▶ _Task to carry out_:
Copy the records exactly as they stand, starting at the line containing "has width=640, height=395." and ending at the line containing "point(109,82)", with both of those lines included.

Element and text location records
--*--

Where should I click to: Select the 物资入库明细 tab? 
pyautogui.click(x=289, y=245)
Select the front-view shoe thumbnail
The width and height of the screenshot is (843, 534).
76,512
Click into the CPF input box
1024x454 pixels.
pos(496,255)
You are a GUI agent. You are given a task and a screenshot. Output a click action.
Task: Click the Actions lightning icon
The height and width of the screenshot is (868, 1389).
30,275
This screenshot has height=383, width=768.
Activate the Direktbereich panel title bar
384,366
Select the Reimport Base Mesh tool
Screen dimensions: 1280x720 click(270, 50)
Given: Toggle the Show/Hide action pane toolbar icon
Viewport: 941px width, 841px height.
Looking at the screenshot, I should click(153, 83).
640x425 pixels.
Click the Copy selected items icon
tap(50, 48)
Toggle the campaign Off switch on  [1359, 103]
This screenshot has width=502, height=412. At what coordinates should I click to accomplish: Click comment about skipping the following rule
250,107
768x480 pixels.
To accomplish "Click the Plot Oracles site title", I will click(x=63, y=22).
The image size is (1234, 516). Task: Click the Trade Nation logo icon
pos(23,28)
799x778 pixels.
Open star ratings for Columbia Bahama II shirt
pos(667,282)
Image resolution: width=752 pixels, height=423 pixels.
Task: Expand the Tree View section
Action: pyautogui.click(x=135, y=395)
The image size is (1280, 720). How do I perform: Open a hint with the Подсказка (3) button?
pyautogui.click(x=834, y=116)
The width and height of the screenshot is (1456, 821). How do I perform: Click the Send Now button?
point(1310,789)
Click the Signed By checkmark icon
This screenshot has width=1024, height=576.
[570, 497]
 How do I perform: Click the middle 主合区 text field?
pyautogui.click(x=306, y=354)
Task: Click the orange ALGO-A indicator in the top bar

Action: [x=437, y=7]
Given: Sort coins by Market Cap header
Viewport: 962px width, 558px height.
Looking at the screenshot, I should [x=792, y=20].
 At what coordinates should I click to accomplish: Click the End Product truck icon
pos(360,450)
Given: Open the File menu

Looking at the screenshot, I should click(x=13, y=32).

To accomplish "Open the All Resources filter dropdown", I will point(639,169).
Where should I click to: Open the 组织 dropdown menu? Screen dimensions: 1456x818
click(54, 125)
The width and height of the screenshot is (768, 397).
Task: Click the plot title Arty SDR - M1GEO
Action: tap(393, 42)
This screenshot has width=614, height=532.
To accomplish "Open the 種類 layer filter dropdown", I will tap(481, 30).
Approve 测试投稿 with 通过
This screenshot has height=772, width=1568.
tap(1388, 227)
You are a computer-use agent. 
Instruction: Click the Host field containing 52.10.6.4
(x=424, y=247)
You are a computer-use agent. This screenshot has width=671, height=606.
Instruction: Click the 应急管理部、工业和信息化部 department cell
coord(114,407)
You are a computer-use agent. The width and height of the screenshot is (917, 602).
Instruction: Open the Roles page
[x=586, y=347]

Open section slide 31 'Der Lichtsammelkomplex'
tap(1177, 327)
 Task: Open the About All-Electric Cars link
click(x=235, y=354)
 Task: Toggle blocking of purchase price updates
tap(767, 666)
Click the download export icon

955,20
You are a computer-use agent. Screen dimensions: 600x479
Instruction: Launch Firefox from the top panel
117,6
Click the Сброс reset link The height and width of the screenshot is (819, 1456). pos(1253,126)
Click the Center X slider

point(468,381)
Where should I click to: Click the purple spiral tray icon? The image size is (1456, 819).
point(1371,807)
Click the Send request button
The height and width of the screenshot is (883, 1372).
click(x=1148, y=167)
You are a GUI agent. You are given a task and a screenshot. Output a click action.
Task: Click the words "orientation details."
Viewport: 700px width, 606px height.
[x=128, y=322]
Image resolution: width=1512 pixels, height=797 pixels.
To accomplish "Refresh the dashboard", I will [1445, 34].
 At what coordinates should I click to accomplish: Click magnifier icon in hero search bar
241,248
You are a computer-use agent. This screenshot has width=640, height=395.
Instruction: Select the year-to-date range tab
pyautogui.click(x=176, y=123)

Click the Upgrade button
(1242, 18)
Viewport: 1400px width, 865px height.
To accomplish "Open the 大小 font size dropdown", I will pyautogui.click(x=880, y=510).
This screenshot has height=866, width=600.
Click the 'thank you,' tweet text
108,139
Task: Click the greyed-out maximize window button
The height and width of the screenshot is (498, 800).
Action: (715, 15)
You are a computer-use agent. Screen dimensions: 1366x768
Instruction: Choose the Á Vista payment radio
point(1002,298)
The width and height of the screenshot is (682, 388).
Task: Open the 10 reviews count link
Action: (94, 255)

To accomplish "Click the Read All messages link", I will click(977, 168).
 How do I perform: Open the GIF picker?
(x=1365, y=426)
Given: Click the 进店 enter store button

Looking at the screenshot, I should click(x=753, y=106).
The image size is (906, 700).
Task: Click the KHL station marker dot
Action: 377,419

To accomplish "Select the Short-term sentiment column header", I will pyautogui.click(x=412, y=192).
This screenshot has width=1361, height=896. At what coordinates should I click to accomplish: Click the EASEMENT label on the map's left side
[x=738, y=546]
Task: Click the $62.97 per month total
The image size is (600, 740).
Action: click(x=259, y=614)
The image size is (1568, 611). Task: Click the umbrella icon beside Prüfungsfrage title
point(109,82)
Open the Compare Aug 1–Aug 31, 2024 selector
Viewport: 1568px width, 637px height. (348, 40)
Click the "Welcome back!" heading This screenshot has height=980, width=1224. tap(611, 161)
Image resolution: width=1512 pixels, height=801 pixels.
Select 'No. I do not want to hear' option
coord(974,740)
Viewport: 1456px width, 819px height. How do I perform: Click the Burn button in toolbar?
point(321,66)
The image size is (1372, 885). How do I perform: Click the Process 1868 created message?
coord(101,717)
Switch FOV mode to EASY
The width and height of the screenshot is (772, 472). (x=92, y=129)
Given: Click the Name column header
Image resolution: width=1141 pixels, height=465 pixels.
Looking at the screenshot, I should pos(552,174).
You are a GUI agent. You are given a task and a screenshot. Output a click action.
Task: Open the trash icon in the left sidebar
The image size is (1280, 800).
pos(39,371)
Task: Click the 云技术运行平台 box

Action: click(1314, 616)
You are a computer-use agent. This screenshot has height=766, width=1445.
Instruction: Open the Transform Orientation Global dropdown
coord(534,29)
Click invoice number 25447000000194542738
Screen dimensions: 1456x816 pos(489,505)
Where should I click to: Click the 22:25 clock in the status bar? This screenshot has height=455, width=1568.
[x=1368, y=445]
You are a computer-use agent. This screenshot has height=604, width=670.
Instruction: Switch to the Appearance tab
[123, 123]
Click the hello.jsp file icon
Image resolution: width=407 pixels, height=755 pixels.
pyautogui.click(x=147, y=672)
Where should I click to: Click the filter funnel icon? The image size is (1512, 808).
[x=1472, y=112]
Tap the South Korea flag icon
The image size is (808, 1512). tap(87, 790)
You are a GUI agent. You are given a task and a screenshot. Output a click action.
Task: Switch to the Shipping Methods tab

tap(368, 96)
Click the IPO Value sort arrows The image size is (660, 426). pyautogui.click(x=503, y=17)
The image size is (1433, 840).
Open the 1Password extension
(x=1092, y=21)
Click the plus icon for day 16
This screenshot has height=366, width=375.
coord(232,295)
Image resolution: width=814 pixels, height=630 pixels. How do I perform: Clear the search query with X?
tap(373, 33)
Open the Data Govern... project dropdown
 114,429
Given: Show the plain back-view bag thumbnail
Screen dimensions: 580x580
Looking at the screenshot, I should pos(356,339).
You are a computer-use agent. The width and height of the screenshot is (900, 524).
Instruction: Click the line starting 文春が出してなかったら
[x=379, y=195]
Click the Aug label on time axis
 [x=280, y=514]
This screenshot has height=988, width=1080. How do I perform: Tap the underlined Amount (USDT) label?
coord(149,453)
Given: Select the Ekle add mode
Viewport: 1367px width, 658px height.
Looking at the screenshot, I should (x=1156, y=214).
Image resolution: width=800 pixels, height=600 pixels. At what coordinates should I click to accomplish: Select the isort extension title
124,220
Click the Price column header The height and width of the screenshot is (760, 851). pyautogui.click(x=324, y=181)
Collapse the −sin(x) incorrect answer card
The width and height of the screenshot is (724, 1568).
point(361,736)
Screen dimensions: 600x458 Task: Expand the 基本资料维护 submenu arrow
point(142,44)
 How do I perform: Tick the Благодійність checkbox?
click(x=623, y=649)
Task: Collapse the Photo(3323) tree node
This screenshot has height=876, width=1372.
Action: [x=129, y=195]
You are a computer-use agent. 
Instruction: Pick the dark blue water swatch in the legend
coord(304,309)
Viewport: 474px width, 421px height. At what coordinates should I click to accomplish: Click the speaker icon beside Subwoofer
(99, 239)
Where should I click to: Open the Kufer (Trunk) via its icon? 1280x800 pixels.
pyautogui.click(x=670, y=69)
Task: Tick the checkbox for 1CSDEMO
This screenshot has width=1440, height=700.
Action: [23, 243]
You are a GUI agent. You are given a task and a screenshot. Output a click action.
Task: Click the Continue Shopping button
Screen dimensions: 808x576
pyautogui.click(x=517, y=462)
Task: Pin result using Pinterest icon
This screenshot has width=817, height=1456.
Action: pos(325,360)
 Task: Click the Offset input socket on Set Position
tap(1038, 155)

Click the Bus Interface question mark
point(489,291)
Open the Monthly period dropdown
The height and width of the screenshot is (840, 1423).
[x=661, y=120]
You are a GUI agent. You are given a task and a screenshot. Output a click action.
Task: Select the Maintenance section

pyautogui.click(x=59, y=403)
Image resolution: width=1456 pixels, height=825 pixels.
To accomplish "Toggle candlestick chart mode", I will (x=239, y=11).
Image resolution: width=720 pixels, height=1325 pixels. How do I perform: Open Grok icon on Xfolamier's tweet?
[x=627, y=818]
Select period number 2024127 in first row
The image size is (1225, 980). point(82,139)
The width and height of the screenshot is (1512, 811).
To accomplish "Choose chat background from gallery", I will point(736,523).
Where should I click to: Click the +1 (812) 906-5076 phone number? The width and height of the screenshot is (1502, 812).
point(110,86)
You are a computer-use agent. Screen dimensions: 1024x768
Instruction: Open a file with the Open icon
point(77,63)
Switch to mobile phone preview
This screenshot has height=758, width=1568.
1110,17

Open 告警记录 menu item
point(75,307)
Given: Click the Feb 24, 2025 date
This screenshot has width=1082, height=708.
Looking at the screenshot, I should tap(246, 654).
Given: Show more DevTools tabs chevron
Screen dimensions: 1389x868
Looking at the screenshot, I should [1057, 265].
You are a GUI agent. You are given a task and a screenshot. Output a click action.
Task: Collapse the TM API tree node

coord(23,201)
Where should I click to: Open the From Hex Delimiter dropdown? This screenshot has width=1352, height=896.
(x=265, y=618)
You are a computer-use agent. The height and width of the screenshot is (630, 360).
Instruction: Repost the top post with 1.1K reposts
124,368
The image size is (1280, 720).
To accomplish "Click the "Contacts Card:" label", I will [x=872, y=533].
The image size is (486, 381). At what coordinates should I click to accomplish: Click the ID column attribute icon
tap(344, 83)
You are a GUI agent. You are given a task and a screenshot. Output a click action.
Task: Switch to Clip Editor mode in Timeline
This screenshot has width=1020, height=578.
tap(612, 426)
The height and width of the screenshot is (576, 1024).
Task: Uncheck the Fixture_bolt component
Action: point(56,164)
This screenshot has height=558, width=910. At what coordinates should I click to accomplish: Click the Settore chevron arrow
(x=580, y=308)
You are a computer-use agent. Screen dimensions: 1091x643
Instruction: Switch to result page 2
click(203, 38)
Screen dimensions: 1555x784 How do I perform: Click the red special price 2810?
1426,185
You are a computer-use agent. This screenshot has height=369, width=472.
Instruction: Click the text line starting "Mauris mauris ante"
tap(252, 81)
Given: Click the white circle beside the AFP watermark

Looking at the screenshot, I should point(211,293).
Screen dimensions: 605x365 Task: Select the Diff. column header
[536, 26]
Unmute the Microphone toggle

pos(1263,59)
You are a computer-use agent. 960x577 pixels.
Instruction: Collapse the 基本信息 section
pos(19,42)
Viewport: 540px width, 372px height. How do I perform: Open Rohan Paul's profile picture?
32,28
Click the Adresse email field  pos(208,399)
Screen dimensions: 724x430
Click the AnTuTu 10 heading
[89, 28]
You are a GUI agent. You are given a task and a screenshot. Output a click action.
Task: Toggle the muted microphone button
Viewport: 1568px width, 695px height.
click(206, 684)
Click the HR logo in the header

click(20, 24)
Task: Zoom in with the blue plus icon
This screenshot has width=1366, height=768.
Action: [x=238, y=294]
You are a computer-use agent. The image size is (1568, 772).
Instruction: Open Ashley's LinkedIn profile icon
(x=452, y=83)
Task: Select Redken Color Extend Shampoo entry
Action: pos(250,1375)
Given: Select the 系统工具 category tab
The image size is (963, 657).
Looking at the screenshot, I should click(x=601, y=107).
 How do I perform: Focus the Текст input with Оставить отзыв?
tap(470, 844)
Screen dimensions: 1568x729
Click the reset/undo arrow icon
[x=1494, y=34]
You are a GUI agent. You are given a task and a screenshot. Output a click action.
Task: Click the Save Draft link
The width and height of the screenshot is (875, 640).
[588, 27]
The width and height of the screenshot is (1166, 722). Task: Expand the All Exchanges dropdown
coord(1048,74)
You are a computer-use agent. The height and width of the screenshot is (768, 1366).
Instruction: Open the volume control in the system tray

--*--

▶ _Answer to the problem_:
You are a computer-use agent. This screenshot has width=640, height=395.
Instruction: Select the year-to-date range tab
pyautogui.click(x=176, y=123)

Click the Upgrade button
(1242, 18)
Viewport: 1400px width, 865px height.
To accomplish "Open the 大小 font size dropdown", I will pyautogui.click(x=880, y=510).
This screenshot has height=866, width=600.
Click the 'thank you,' tweet text
108,139
Task: Click the greyed-out maximize window button
The height and width of the screenshot is (498, 800).
Action: (715, 15)
You are a computer-use agent. Screen dimensions: 1366x768
Instruction: Choose the Á Vista payment radio
point(1002,298)
The width and height of the screenshot is (682, 388).
Task: Open the 10 reviews count link
Action: (94, 255)

To accomplish "Click the Read All messages link", I will click(977, 168).
 How do I perform: Open the GIF picker?
(x=1365, y=426)
Given: Click the 进店 enter store button

Looking at the screenshot, I should click(x=753, y=106).
The image size is (906, 700).
Task: Click the KHL station marker dot
Action: 377,419

To accomplish "Select the Short-term sentiment column header", I will pyautogui.click(x=412, y=192).
This screenshot has width=1361, height=896. At what coordinates should I click to accomplish: Click the EASEMENT label on the map's left side
[x=738, y=546]
Task: Click the $62.97 per month total
The image size is (600, 740).
Action: click(x=259, y=614)
The image size is (1568, 611). Task: Click the umbrella icon beside Prüfungsfrage title
point(109,82)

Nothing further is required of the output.